33
How to handle batch effects in scRNA-seq data using Seurat?
I'm integrating scRNA-seq datasets from 3 different batches (different labs, same tissue type). After merging in Seurat, the UMAP clusters by batch rather than by cell type. How do I correct for batch effects?

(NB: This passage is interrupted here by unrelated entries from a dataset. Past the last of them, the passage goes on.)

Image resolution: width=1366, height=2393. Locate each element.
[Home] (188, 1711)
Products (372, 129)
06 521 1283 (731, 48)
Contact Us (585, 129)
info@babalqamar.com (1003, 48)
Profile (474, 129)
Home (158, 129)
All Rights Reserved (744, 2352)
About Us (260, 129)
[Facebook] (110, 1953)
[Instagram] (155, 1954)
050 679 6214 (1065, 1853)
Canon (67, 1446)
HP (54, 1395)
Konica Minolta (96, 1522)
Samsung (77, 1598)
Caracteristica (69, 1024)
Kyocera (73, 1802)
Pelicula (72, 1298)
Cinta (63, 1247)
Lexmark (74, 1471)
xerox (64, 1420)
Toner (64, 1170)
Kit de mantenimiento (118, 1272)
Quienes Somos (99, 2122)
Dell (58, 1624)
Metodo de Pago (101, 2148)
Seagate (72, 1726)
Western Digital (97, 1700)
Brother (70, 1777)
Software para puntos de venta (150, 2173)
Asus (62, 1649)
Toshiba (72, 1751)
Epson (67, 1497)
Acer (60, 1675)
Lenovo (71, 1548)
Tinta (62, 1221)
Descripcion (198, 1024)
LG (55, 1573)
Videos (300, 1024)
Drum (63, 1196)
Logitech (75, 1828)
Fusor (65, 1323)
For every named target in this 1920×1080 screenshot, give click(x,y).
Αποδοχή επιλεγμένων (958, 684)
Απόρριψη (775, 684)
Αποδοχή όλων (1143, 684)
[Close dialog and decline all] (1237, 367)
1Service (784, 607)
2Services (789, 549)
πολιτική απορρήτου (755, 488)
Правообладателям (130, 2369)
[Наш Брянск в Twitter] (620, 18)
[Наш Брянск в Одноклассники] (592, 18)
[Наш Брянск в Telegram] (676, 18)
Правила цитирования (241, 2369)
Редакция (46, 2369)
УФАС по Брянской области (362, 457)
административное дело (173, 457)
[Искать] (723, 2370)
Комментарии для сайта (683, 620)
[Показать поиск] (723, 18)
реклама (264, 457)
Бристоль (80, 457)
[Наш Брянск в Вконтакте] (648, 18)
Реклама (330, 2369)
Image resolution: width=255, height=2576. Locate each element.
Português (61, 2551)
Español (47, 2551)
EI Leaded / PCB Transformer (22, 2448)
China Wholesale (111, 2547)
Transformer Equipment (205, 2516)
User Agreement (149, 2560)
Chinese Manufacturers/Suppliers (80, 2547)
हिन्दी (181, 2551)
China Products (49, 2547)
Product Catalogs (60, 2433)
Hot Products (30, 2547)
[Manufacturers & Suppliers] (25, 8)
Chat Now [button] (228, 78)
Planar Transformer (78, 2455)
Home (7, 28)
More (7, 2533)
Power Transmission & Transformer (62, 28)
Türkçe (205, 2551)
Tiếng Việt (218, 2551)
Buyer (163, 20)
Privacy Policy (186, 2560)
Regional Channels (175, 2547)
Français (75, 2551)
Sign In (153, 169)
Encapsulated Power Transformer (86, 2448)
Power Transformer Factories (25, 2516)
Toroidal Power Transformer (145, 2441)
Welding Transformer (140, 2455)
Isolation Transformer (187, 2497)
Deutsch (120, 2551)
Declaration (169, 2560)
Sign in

I've tried `RunHarmony()` but I'm not sure if I'm applying it correctly.
20 views
1 Answer
28
✓
✓ Accepted Answer
Harmony is a good choice. Here's the correct workflow:
```r
library(Seurat)
library(harmony)
# Merge your objects
combined <- merge(batch1, y = list(batch2, batch3),
add.cell.ids = c('batch1','batch2','batch3'))
# Standard preprocessing
combined <- NormalizeData(combined)
combined <- FindVariableFeatures(combined, nfeatures = 3000)
combined <- ScaleData(combined)
combined <- RunPCA(combined, npcs = 50)
# Run Harmony on PCA embeddings
combined <- RunHarmony(
combined,
group.by.vars = 'orig.ident', # batch label column
reduction = 'pca',
dims.use = 1:30,
assay.use = 'RNA'
)
# Use Harmony embeddings for downstream steps
combined <- RunUMAP(combined, reduction = 'harmony', dims = 1:30)
combined <- FindNeighbors(combined, reduction = 'harmony', dims = 1:30)
combined <- FindClusters(combined, resolution = 0.5)
```
**Key point**: use `reduction = 'harmony'` for UMAP and clustering, NOT `reduction = 'pca'`.
If Harmony doesn't work well (e.g. very different protocols), try Seurat's native CCA integration (`IntegrateData`) or scVI (Python).